The Enduring Appeal of Uggs

Apparently, the boots are back in style. But here in Philly, they never really went away.


Year after year, Uggs remain reliably trendy. Illustration by Brooks Robinson

Crocs, mom jeans, windbreakers, sandals with socks: If you keep up with trends, you know it’s cool to be uncool these days. I’ve long held a theory about why ugly fashion cycles back into style: When the extremely good-looking and affluent feel the need to remind the rest of us just how special they are, they unearth the most unflattering, unpopular things they can find to wear — and then proceed to look amazing in them. Picture black crew socks, but on Gigi Hadid. Beat-up Toms, but on Idris Elba. Skin-tone bike shorts, but on Kim Kardashian.

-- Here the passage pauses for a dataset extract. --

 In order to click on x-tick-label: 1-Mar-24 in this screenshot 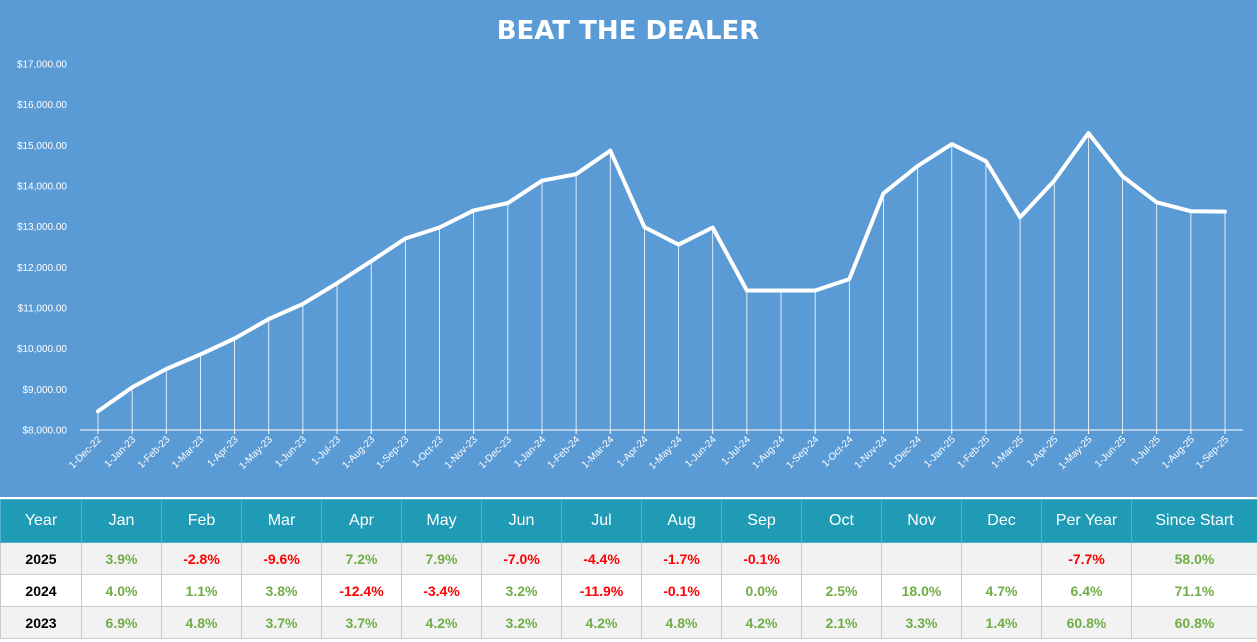, I will do `click(598, 452)`.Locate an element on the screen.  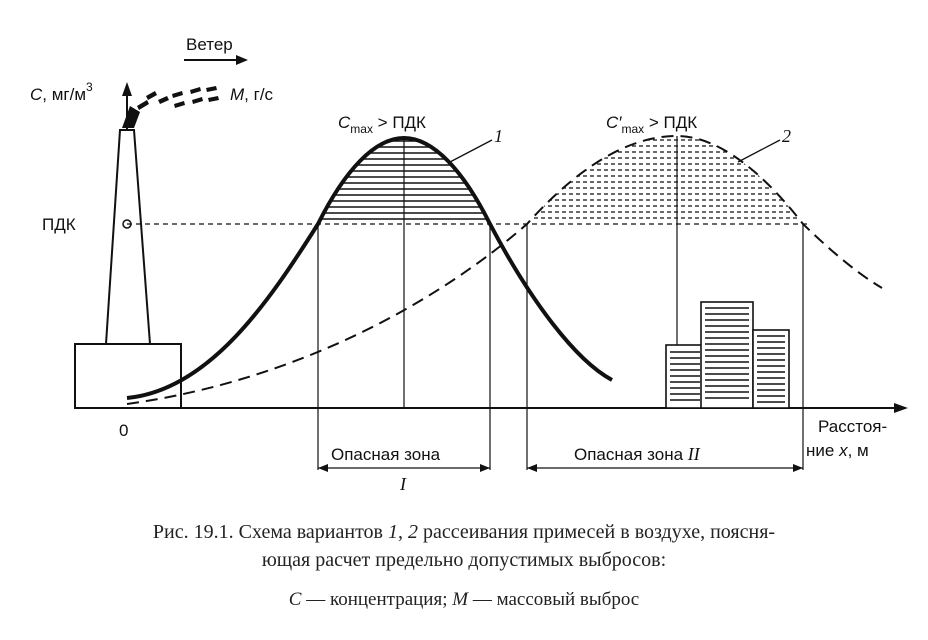
curve1-exceedance-hatch is located at coordinates (404, 180).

Uggs are, perhaps, the poster child of the ugly fashion movement. The pudgy sheepskin-lined boots Americans know today were brought to the U.S. in the ’70s by an Australian guy who thought California surfers would appreciate the slip-on shoes that were popular in his home country. By the mid-2000s, sales of Uggs were booming; by 2011, they had reached saturation point and started to fall out of fashion.

Then came signs of a comeback: In 2015, they got a cautious endorsement from Vogue. In a 2018 indie-label collaboration with Y/Project, thigh-high, cartoonishly oversized versions of Uggs showed up on the runway. Rihanna pulled on a pair. And the hoi polloi came running — or, rather, clicking — back to the shoe.

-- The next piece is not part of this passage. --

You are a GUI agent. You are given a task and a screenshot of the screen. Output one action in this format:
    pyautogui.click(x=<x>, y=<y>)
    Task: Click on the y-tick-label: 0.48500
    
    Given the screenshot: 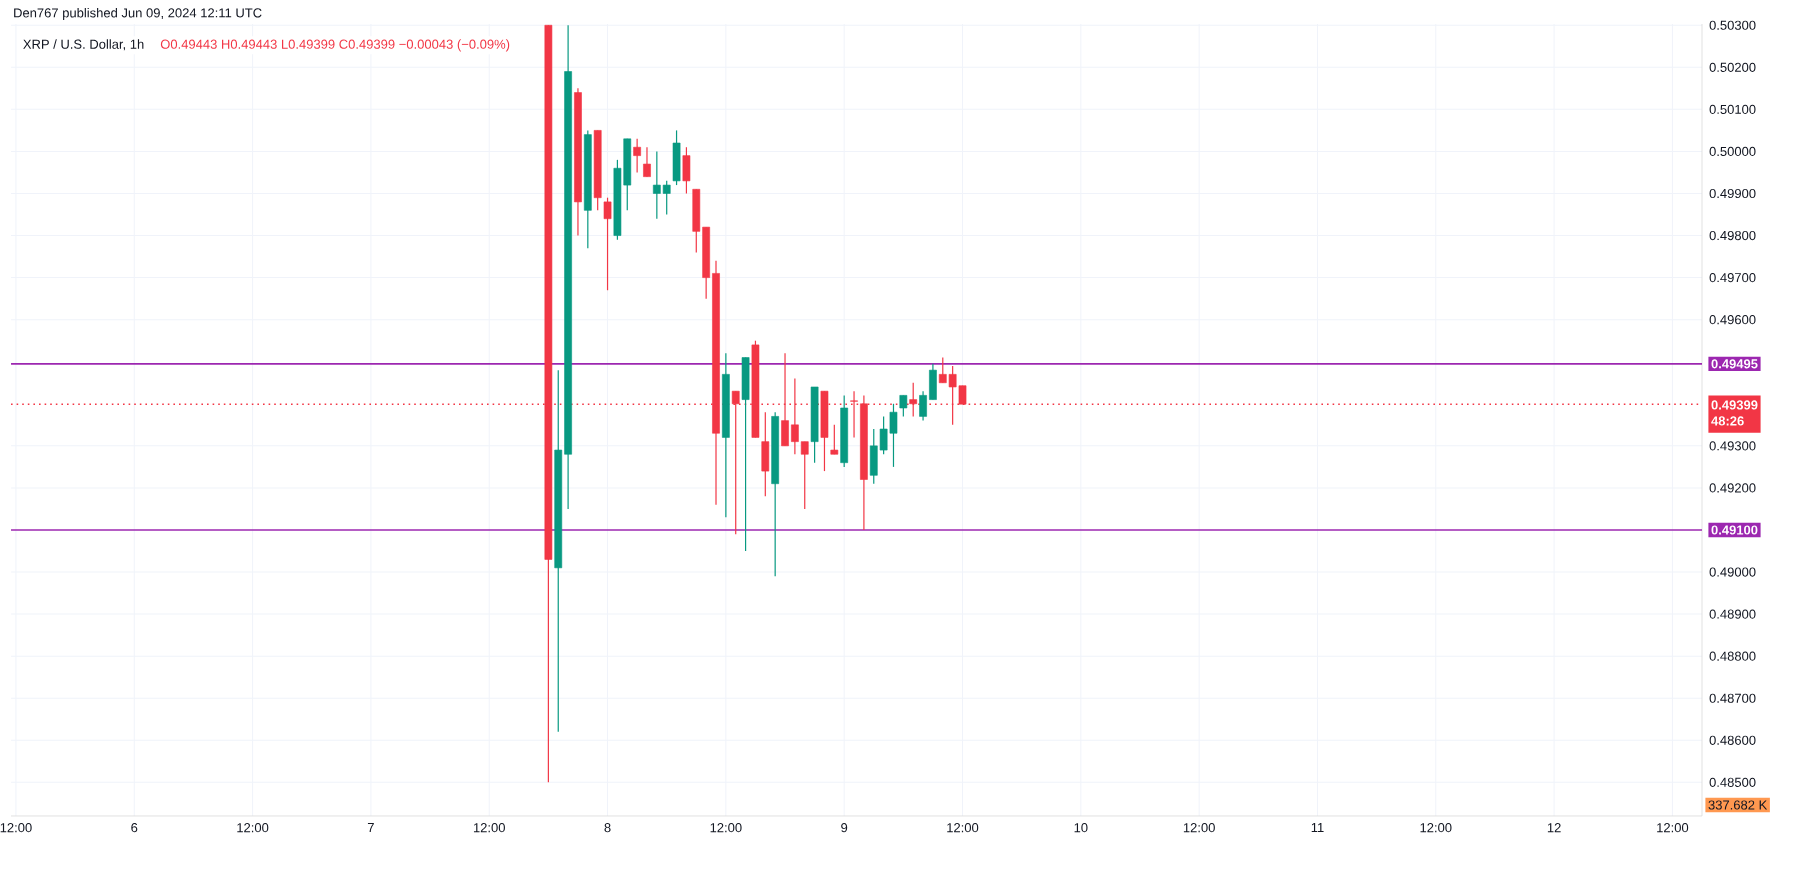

So when the promotions and articles and Ugg-wearing celebs started coming into view this fall, I raised an eyebrow. Back in style? If you live in Philadelphia, they’ve never gone out of style. West Coasters may have the luxury of wearing Uggs in the name of fashion when they please (they’re so cute with mini dresses at Coachella!), but for East Coasters, the boots are de rigueur in winter, up there with four-wheel drive and heat. So what if it’s been 20 years since they were first trendy? Their utilitarian design — cozy, easy to put on, comfortable, waterproof — supersedes any un-coolness. (Or is it coolness? It’s hard to keep up.)

“I started wearing Uggs when they first came out, when I was in high school,” says Rittenhouse-based fashion and lifestyle publicist Ilana Waber. “And honestly, I don’t think I’ve ever stopped. When you have to walk around in the cold all the time, they are kind of a necessity.” Local chain Benjamin Lovell has seen years when Ugg sales have slowed, but in the city, they’ve been “steady,” says one assistant buyer.

And given the chaotic state of things, I don’t see this warm hug in the form of a shoe falling out of favor anytime soon. Ugly fashion is also about comfort. It’s no coincidence that all these loose, basic, anti-statement statements returned circa 2016, when our cultural and political civil wars came to a head. I’m sure we’ll wear tight pants and stilettos again — when we’re feeling frivolous enough to be fancy. But hey, Philadelphia? When that time rolls around, don’t throw out your Uggs. Or apologize for wearing them long after the celebs have stopped. In Philly, in winter, warm and unfussy is always in style. “There’s an ease to them that I love,” says Waber. “And as an East Coast city dweller, I feel like that’s a small joy I deserve.”

Published as “The Enduring Appeal of Uggs” in the November 2020 issue of Philadelphia magazine.